The biography of the author, Marie Benedict, tells us that she is a lawyer with more than ten years' experience as a litigator at two of the country's premier law firms, a magna cum laude graduate of Boston College with a focus in History and Art History, and a cum laude graduate of the Boston University School of Law. In her notes at the back of the novel she does make it clear that the facts at her disposal that refer to the relationship are largely the places where the couple lived and when, and where Einstein worked, rather than anything more personal.

Benedict is well-educated in law and history, but this was a story that cried out for skillful writing about science, given that Mileva was apparently a woman who was passionate about it. Benedict’s theme was primarily about Mileva’s disastrous relationship with a powerful man, but surely no woman with her apparent knowledge of science (a woman who in this novel believed she should be a co-author of Nobel-prize-winning ideas!) would think (or not think) about science in the way portrayed here. Benedict made an attempt to bring Einstein’s ideas into the story here and there, but it was clumsy, and it suggests she had little understanding of the difficult concepts she was attempting to summarize. She admits her lack of science background in her author’s notes, but this perhaps suggests that either she should have co-written the novel with (or have had it edited by) a science writer with a good knowledge of Einstein’s work, or that she should have chosen another subject.
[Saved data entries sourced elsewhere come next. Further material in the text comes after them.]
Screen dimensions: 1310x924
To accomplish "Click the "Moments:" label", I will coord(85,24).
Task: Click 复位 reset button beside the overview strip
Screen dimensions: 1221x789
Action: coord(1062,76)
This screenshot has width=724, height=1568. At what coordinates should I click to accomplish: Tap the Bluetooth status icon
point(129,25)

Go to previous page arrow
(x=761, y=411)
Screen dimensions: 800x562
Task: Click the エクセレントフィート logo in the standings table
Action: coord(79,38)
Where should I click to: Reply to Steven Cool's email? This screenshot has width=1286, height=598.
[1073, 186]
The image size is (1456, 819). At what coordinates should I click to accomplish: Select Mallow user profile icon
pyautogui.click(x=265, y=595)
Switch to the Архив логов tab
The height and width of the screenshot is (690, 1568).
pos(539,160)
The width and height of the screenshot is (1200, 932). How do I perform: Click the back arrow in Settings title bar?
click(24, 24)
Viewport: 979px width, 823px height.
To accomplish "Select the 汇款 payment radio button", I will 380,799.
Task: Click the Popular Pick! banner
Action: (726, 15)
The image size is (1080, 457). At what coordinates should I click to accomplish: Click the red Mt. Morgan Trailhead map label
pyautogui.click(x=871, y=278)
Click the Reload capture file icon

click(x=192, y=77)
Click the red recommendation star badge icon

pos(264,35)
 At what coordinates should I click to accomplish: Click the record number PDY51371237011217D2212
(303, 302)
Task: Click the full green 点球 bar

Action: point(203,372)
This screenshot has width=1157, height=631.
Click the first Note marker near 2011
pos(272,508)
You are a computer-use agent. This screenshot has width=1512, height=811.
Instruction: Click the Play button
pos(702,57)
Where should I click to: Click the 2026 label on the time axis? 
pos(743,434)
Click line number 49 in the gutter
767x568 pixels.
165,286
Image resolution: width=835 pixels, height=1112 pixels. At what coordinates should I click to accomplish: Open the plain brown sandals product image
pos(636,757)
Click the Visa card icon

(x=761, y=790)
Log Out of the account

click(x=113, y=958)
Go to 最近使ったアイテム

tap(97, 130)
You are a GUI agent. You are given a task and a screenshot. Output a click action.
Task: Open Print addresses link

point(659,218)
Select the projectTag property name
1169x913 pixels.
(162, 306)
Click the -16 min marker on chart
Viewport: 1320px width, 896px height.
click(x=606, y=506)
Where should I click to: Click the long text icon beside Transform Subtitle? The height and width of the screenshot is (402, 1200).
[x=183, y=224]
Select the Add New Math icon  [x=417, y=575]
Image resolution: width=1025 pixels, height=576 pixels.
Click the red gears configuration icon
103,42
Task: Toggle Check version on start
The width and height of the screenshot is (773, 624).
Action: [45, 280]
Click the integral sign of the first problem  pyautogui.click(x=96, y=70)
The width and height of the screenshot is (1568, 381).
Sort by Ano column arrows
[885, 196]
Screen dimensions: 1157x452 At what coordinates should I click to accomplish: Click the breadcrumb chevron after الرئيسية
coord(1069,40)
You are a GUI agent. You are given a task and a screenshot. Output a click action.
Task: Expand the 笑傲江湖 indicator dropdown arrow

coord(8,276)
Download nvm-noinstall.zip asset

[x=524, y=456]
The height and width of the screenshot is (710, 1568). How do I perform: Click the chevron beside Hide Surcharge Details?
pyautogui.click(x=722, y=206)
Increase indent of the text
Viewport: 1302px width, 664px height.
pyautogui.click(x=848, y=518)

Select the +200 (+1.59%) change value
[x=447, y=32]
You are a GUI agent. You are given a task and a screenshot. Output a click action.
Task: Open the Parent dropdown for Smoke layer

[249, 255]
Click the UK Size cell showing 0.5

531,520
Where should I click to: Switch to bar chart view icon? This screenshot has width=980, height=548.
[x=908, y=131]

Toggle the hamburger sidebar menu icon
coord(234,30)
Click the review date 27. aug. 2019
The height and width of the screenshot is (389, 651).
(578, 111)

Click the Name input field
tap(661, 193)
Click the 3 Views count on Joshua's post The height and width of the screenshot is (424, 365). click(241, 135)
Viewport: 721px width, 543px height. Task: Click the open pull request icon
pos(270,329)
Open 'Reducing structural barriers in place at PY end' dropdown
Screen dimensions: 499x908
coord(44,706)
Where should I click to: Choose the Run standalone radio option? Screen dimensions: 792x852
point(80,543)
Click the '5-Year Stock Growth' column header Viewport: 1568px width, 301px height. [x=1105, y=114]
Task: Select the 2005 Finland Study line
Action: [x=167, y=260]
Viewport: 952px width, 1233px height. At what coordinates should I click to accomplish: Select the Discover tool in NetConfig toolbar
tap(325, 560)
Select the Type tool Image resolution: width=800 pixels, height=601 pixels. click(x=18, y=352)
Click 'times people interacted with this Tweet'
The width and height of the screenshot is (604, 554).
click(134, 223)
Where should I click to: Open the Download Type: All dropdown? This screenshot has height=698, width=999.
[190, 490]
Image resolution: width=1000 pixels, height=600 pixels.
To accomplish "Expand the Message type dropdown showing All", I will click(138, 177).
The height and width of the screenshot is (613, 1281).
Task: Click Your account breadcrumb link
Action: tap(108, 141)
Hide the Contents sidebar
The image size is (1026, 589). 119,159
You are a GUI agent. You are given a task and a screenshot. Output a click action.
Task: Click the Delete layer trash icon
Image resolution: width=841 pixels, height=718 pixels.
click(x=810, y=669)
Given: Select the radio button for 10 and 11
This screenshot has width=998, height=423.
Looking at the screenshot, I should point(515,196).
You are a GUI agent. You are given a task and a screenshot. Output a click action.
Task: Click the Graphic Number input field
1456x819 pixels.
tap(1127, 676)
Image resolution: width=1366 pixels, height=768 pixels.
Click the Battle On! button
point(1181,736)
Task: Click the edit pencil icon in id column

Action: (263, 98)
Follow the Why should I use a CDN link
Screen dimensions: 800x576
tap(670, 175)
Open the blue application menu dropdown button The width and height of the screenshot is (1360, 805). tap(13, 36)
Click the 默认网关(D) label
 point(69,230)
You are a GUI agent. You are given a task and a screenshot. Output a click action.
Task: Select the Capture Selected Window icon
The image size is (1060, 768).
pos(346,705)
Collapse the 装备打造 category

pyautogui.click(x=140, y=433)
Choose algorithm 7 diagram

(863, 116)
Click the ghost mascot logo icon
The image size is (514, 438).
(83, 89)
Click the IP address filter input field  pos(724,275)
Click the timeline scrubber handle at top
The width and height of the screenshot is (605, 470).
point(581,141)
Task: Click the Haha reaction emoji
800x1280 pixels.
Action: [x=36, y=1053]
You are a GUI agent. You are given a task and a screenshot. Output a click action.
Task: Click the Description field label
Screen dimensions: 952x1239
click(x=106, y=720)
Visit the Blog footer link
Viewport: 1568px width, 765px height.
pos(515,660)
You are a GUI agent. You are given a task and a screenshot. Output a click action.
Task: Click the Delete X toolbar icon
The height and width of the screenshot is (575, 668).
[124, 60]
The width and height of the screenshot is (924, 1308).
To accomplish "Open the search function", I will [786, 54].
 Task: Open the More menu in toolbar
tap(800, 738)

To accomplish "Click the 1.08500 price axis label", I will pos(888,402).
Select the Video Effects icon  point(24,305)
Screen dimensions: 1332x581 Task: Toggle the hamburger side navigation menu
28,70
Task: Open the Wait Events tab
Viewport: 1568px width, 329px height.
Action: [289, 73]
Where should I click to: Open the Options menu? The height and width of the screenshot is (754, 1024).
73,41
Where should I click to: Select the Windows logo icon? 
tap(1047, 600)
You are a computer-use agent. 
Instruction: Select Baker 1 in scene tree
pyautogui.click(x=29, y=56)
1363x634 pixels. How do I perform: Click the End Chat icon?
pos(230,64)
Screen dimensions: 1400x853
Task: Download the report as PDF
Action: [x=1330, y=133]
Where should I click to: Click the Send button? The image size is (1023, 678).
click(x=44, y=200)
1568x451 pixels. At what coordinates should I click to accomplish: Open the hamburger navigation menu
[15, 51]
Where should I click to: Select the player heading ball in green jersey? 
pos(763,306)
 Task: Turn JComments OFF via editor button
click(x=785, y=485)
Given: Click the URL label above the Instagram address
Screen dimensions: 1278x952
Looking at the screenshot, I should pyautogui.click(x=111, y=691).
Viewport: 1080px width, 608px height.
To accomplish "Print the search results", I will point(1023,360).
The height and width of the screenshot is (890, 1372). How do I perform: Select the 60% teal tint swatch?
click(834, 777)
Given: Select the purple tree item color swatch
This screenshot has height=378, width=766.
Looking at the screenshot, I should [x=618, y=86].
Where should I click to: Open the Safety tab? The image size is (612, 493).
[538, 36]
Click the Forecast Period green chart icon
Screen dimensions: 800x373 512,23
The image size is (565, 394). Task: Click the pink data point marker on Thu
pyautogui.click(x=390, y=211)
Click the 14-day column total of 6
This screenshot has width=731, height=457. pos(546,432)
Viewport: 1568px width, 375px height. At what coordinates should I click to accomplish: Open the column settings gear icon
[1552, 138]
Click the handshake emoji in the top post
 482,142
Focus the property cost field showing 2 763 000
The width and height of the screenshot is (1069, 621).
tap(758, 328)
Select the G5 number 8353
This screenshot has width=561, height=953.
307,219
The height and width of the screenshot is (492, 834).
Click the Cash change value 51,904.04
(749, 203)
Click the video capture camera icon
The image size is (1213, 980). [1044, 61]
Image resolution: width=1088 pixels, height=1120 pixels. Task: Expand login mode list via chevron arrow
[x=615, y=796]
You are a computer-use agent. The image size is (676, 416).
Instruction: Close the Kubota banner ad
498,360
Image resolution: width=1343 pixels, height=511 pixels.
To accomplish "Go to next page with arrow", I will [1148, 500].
So to conclude, given that this novel is as much about Albert Einstein, and indeed who wrote his papers, as about the little-known Mileva, I think readers should be alert to the extensive speculation behind this novel, and understand that there is little or no evidence to support the other side of Albert Einstein as he is portrayed here. It would have been fairer to Einstein to place the author’s notes at the beginning and not the end of the novel, so the reader goes into the story knowing this really is Fiction with a very large ‘F’. Finding this out at the end is better than not finding it out at all, but I suspect many readers don’t bother with the author’s notes, as would seem clear by the many reviews of her book by readers who expressed horror about Einstein’s behaviors. The novel Behave,  about John Watson and Rosalie Rayner I discussed in my first post, Behave! in this series was, in my opinion, a much better story because it did not stray too far from the known facts, especially when the less than desirable behaviors of the main characters (who were, after all, real people) were “fictionalized.” That novel, also based on the marriage of a famous scientist to a woman who was closely involved in his work, and told from the woman’s point of view, was written in a more believable and empathetic way.